Large language models (LLMs) pretrained on vast source code have achieved prominent progress in code intelligence. However, existing code LLMs have two main limitations in terms of architecture and pretraining tasks. First, they often adopt a specific architecture (encoder-only or decoder-only) or rely on a unified encoder-decoder network for different downstream tasks. The former paradigm is limited by inflexibility in applications while in the latter, the model is treated as a single system for all tasks, leading to suboptimal performance on a subset of tasks. Secondly, they often employ a limited set of pretraining objectives which might not be relevant to some downstream tasks and hence result in substantial performance degrade. To address these limitations, we propose ``CodeT5+'', a family of encoder-decoder LLMs for code in which component modules can be flexibly combined to suit a wide range of downstream code tasks. Such flexibility is enabled by our proposed mixture of pretraining objectives to mitigate the pretrain-finetune discrepancy. These objectives cover span denoising, contrastive learning, text-code matching, and causal LM pretraining tasks, on both unimodal and bimodal multilingual code corpora. Furthermore, we propose to initialize CodeT5+ with frozen off-the-shelf LLMs without training from scratch to efficiently scale up our models, and explore instruction-tuning to align with natural language instructions. We extensively evaluate CodeT5+ on over 20 code-related benchmarks in different settings, including zero-shot, finetuning, and instruction-tuning. We observe state-of-the-art (SoTA) model performance on various code-related tasks, such as code generation and completion, math programming, and text-to-code retrieval tasks. Particularly, our instruction-tuned CodeT5+ 16B achieves new SoTA results on HumanEval code generation task against other open code LLMs.
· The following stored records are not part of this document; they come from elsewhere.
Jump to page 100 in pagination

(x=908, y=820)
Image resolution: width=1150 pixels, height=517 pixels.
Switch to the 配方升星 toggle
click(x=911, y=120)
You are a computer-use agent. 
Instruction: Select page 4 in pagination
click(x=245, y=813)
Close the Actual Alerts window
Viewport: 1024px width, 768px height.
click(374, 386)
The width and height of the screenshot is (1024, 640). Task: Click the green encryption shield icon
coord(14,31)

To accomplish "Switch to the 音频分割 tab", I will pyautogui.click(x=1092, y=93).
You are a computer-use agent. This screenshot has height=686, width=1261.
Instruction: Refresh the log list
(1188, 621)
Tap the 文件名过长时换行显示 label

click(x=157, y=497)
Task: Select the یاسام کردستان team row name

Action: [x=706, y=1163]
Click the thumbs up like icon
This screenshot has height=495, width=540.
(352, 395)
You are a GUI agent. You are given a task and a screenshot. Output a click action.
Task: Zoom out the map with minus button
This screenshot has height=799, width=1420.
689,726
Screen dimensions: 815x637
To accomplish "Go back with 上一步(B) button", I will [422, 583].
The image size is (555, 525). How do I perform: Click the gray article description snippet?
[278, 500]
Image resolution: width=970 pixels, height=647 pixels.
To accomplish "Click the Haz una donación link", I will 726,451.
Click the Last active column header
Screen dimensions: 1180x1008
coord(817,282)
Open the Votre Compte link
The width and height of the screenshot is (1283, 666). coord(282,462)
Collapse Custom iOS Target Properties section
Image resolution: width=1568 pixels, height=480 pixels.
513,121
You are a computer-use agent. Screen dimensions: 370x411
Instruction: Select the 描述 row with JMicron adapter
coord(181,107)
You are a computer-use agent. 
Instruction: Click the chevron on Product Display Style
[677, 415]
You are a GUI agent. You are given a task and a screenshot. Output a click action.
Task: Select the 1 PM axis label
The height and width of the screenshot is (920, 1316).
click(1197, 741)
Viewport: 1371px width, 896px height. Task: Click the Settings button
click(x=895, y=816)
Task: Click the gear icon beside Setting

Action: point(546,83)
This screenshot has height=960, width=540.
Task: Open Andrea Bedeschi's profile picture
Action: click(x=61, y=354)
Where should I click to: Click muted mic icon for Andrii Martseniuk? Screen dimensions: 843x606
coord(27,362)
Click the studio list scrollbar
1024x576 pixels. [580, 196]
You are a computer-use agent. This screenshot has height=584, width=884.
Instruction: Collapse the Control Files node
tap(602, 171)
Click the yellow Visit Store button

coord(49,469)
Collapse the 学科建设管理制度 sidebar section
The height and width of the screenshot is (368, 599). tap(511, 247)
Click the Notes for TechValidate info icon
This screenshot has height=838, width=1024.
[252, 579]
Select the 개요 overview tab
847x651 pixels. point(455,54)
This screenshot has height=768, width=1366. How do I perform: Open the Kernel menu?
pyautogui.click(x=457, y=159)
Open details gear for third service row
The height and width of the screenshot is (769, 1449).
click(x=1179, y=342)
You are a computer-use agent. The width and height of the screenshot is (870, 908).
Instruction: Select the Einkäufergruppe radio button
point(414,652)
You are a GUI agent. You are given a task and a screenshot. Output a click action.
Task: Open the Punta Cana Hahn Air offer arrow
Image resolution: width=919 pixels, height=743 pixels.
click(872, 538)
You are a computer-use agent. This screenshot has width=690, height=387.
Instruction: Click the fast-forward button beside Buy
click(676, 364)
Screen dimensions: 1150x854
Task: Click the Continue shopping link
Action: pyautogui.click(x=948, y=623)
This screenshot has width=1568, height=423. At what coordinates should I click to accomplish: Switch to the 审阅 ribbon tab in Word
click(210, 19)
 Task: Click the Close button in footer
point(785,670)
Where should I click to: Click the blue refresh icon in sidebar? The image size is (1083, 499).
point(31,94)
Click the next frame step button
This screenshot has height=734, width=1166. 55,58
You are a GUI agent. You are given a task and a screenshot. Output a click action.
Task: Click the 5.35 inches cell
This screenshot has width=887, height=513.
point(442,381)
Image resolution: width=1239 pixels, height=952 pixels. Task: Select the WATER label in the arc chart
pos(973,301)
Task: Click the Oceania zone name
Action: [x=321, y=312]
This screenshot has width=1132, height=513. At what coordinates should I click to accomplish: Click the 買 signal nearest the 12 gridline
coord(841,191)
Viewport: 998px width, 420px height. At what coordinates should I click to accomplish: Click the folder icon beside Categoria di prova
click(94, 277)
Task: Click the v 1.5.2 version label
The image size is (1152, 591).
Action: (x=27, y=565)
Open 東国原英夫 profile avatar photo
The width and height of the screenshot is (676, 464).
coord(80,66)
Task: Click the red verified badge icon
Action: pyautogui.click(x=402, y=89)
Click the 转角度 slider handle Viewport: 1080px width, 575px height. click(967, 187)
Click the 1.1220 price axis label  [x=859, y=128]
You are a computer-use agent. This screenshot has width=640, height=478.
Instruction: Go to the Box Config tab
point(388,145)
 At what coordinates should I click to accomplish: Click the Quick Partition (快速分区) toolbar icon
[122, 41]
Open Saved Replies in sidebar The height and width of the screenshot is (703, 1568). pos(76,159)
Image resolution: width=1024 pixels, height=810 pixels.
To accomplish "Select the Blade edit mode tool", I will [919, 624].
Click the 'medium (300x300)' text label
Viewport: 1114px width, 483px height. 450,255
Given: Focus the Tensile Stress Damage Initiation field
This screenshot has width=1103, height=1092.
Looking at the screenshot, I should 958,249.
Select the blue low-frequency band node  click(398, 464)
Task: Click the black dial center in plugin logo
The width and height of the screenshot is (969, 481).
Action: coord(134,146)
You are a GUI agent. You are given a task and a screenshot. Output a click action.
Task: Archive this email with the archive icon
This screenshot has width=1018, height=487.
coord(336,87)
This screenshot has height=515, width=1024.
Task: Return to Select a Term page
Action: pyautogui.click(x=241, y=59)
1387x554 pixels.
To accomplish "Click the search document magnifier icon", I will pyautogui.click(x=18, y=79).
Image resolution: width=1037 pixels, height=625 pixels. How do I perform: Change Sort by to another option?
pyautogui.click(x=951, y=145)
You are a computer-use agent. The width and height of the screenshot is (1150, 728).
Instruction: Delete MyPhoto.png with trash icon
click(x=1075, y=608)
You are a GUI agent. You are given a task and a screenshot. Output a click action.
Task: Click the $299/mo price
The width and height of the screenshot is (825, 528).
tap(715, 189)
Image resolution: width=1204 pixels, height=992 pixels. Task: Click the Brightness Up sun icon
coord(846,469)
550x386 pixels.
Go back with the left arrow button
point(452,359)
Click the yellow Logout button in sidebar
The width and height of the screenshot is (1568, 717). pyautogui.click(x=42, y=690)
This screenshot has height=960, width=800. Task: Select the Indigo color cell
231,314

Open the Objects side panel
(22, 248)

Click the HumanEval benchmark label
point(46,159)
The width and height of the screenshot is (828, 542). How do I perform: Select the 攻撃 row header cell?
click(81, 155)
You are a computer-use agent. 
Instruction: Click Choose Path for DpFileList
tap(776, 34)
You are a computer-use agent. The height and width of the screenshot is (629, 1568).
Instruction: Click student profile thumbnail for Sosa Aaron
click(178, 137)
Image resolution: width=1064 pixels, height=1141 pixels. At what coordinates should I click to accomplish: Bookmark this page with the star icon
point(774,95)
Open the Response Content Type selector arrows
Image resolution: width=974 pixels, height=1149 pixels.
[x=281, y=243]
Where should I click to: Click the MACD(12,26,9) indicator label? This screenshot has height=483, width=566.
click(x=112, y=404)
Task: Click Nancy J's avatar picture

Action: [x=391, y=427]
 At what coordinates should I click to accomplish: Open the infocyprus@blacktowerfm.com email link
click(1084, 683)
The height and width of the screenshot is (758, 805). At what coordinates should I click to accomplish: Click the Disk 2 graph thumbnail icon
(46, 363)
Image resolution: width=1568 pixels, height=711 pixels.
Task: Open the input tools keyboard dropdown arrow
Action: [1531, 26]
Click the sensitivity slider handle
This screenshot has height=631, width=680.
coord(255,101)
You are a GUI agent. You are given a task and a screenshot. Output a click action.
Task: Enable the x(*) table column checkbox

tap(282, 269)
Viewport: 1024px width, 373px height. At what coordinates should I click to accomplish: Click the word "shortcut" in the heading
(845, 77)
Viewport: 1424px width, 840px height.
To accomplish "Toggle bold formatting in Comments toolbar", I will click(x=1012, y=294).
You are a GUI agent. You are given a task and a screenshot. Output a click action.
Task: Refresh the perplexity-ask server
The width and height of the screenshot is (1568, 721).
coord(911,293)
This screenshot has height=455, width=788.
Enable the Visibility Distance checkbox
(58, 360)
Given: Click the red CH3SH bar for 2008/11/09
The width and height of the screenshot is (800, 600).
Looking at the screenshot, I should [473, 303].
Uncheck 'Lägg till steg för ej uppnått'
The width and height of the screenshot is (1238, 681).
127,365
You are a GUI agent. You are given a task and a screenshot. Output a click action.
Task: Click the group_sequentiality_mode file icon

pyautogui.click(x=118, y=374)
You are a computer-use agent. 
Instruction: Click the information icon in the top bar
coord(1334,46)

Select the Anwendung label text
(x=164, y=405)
翻译：摘要：基于海量源代码预训练的大语言模型在代码智能领域取得了显著进展。然而，现有代码大语言模型在架构和预训练任务方面存在两大局限。其一，它们常采用特定架构（仅编码器或仅解码器），或依赖统一的编码器-解码器网络处理不同下游任务。前者因缺乏灵活性而受限于应用场景，后者则将模型视为适配所有任务的单一系统，导致在部分任务上表现欠佳。其二，它们通常使用有限的预训练目标，这些目标可能与某些下游任务无关，进而造成性能显著下降。为解决这些局限，我们提出“CodeT5+”——一系列针对代码的编码器-解码器大语言模型，其组件模块可灵活组合以适配广泛的代码下游任务。这种灵活性源于我们提出的混合预训练目标策略，旨在缓解预训练与微调之间的差异。这些目标涵盖跨度去噪、对比学习、文本-代码匹配及因果语言模型预训练任务，并在单模态与双模态多语言代码语料库上执行。此外，我们提出利用冻结的现成大语言模型初始化CodeT5+，避免从头训练以实现高效模型扩展，并探索指令微调以对齐自然语言指令。我们在超过20个代码相关基准上全面评估CodeT5+，涵盖零样本、微调和指令微调等多种设定。实验表明，该模型在代码生成与补全、数学编程及文本-代码检索等各类代码任务上均达到最优性能。特别地，我们经过指令微调的CodeT5+ 16B模型在HumanEval代码生成任务上，相较其他开放代码大语言模型取得了新的最优结果。